Multiple birth support vector machine (MBSVM) is an extension of twin support vector machine on multi-class classification problem. In MBSVM, the size of each QP problem is restricted by the number of patterns in one of the K classes, so the computational complexity of MBSVM is much lower and the training speed of it is faster than the existing multi-class SVM. However, MBSVM neglects the structural information of data which may contain some significant prior knowledge for training classifiers. In this paper, we first present an improved version of structural least square twin support vector machine (S-LSTWSVM), called energy-based structural least square twin support vector machine (ES-LSTWSVM), which converts the constraints of the S-LSTWSVM into an energy-based model by introducing an energy for each hyperplane. Then we use the strategy of "rest-versus-one" in MBSVM to extend ES-LSTWSVM into the multi-class classification, called energy-based structural least squares MBSVM (ESLS-MBSVM). In order to prove the validity of ESLS-MBSVM, the experiment has been performed on UCI datasets. The experimental results show that our ESLS-MBSVM is effective and has good classification performance. In order to better illustrate the experimental results, we use Friedman test and ROC analysis for statistical comparisons.

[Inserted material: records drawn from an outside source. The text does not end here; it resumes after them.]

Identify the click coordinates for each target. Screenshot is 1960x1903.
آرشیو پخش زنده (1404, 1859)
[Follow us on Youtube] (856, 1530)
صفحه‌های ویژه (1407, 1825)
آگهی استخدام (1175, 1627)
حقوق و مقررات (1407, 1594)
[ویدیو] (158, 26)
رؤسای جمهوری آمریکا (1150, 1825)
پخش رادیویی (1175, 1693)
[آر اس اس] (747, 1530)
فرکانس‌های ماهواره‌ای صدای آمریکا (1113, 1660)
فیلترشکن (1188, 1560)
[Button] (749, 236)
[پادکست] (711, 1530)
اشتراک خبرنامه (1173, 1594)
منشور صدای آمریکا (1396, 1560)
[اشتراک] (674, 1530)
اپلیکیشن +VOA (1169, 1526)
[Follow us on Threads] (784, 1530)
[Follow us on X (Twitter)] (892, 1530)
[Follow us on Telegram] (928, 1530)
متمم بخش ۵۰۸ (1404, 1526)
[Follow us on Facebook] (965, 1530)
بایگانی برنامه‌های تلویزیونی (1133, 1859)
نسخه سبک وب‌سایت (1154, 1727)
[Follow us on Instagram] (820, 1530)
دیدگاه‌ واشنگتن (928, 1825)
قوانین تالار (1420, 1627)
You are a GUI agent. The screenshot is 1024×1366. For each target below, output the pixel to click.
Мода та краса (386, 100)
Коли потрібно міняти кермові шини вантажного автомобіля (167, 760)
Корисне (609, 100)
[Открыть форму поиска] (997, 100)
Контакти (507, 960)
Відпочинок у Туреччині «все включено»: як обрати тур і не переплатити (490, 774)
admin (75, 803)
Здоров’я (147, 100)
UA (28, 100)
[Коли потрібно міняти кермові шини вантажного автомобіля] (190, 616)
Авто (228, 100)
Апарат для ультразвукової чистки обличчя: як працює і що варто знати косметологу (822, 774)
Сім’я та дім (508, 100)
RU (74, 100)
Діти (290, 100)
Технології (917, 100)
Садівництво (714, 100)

机译:多个出生支持向量机(MBSVM)是双层分类问题的双支持向量机的延伸。在MBSVM中,每个QP问题的大小受到其中一个类中的模式的数量限制,因此MBSVM的计算复杂度要较低,并且它的训练速度比现有的多级SVM更快。然而,MBSVM忽略了可能包含培训分类器的一些重要事先知识的数据的结构信息。在本文中,我们首先提出了一种改进的结构最小二乘双支持向量机(S-LSTWSVM),称为基于能量的结构最小二乘双支持向量机(ES-LSTWSVM),其转换S-LSTWSVM的约束通过为每个超平面引入能量来进入基于能量的模型。然后,我们使用MBSVM中的“REST-VERES-ONE”的策略将ES-LSTWSVM扩展到多级分类中,称为基于能量的结构最小二乘MBSVM(ESLS-MBSVM)。为了证明ESLS-MBSVM的有效性,对UCI数据集进行了实验。实验结果表明,我们的ESLS-MBSVM是有效的,并且具有良好的分类性能。为了更好地说明实验结果,我们使用弗里德曼测试和ROC分析进行统计比较。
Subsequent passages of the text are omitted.